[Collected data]
══════════════════════════════

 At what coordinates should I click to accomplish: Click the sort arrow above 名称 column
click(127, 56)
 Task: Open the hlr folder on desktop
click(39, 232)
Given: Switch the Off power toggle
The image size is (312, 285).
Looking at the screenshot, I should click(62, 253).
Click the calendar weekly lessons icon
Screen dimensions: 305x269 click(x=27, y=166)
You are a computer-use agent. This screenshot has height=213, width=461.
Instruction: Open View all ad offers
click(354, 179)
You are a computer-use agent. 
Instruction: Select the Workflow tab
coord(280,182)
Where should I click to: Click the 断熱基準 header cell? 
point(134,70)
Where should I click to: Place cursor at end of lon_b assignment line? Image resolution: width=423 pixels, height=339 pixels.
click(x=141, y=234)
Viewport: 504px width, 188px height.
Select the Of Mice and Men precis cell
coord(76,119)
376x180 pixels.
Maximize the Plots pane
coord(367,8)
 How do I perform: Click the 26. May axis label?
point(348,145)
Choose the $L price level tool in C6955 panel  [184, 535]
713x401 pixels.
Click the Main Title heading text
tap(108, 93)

══════════════════════════════

[What is being asked]
Copy whichever lines of the records above contain the word "agent".

[Task answer]
You are a computer-use agent. This screenshot has height=213, width=461.
You are a computer-use agent. 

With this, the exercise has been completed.